日本が戦後復興、高度経済成長へ向かう中、世界は米ソ冷戦のただ中にあった。核戦争の火種がくすぶる抜き差しならぬ状況下、核・原子力は石油に代わる「夢のエネルギー」として注目され、技術は長足の進歩を遂げる。

 日本を除く先進各国は当初、核の軍事利用と平和利用の両方を掲げた。今回は、世界で動き出した原子力開発と、1950〜1970年ごろの日本での胎動期を振り返りたい。

エネルギー小国日本の選択

米ソ対立、原子力開発競争

現セメイ(セミパラチンスク)の博物館における原爆実験の展示(写真:ロイター/アフロ)

 第2次世界大戦後間もなく、世界はアメリカを中心とした西側諸国と、ロシアをはじめとする旧ソビエト連邦(旧ソ連)との両陣営の主導権争いが激しくなった。資本主義対社会主義、共産主義のイデオロギーがぶつかり合う時代でもあった。

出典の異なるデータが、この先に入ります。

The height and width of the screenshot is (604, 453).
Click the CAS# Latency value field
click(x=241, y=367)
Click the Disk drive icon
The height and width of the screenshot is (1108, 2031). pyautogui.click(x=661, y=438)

 各国は日本に投下された原子力爆弾に脅威を覚えた。核を持つことで他国の核使用を封じようとする「核の抑止力」という言葉も出始め、原子力の研究開発が加速度的に進んだ。

 マンハッタン計画で原子力の軍事利用を推し進めたアメリカでは、徐々に平和利用、つまり発電などへの利用が普及していった。1946年に原子力法が制定され、その第1条で「軍事目的と並んで平和目的にも利用することができる」と規定されている。1947年に原子力委員会(AEC; Atomic Energy Commission)が発足し、組織立っていった。

 もっとも科学者たちは、戦時中に原爆を使わぬよう求める大量の書簡を大統領宛に送るなど、軍事目的に与(くみ)する原子力の研究開発に距離を置く者は少なくなかった。原子力法が成立する過程の法案は、軍人を含む委員会での原子力の設備運営、研究指揮などが盛り込まれ、科学者の賛同を得られなかった。議会を通じて修正が重ねられてきた経緯がある。

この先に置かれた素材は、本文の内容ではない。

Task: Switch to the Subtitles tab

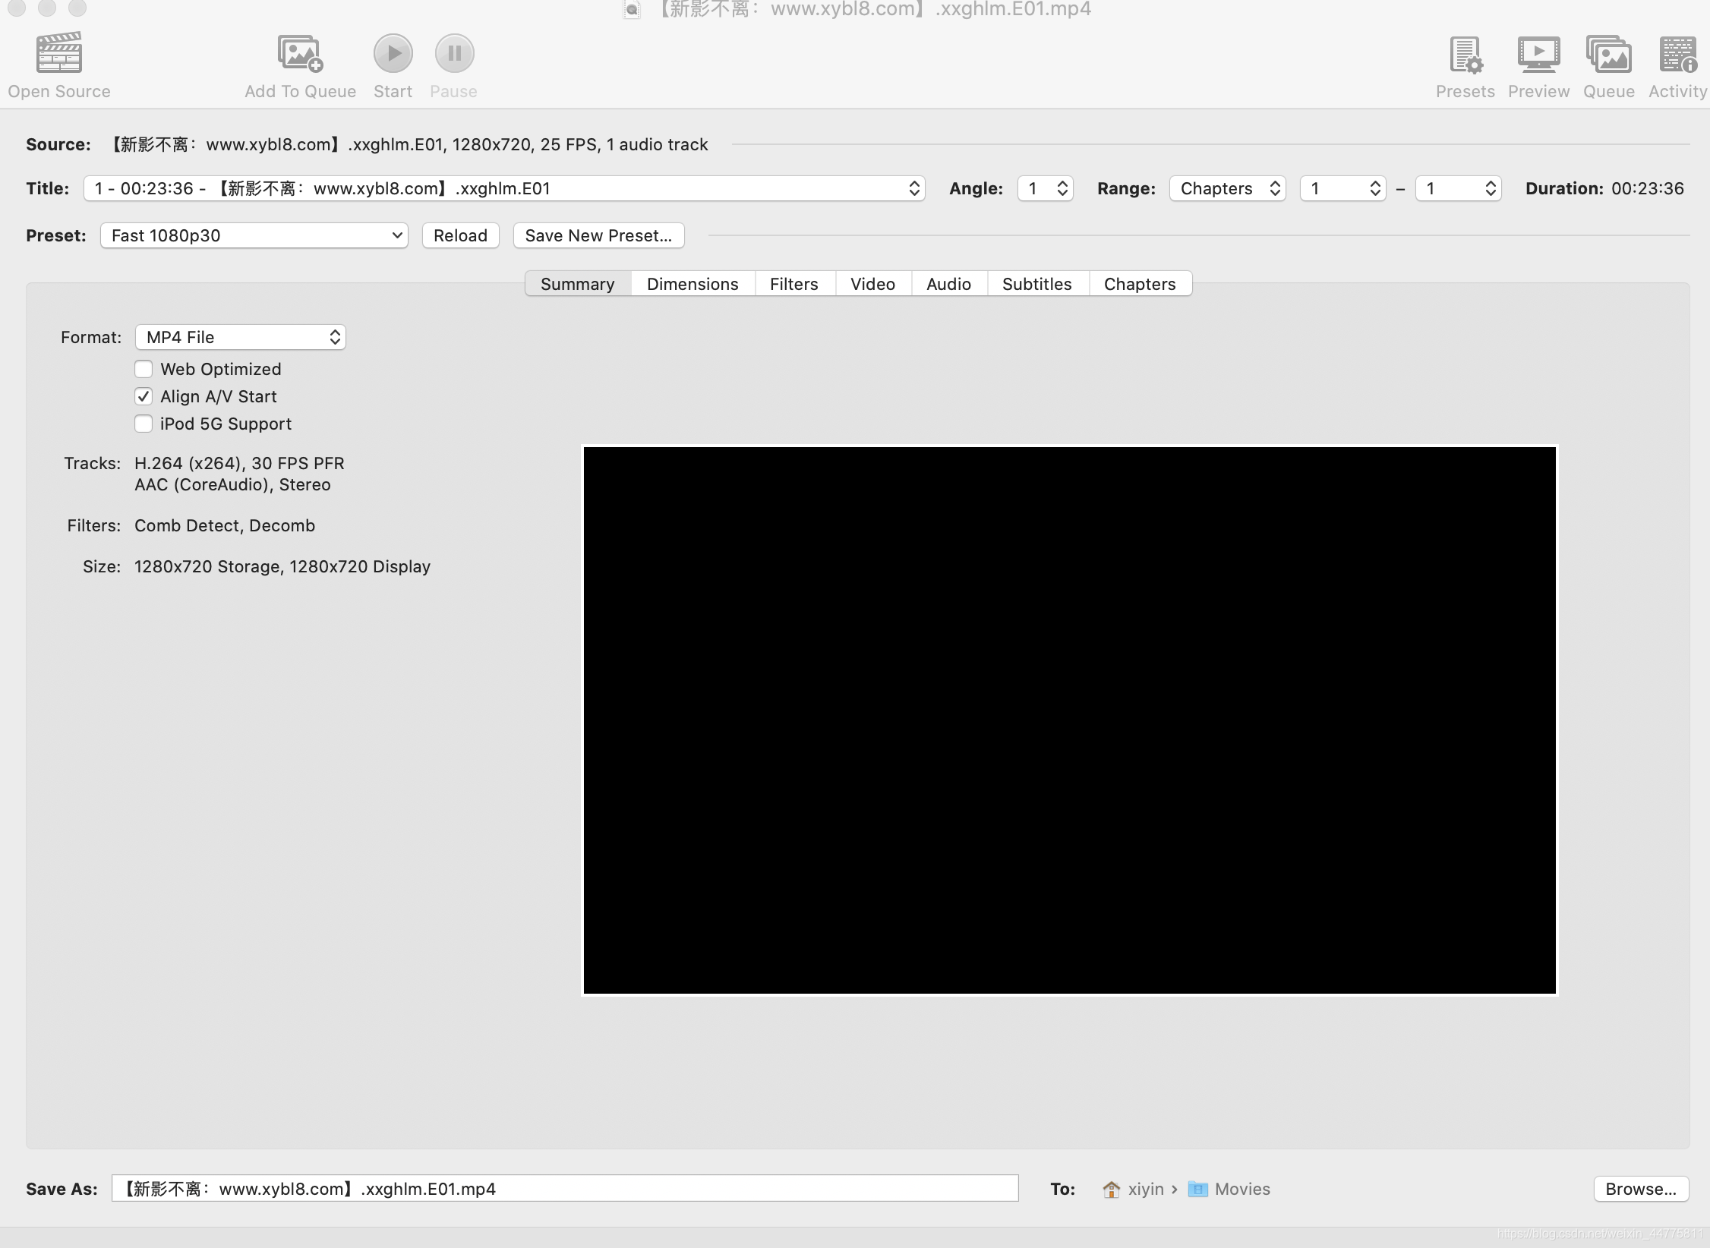Action: tap(1036, 284)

 アメリカに後れを取るまいとソ連は対応を急いだ。1945年に国防委員会が原爆の開発に当たる第一総局を設けた。1949年には現カザフスタンに当たるセミパラチンスクで原爆実験に成功。さらに1954年、世界初となる原子力発電所をモスクワから100kmほど南西にあるオブニンスクで運転開始した。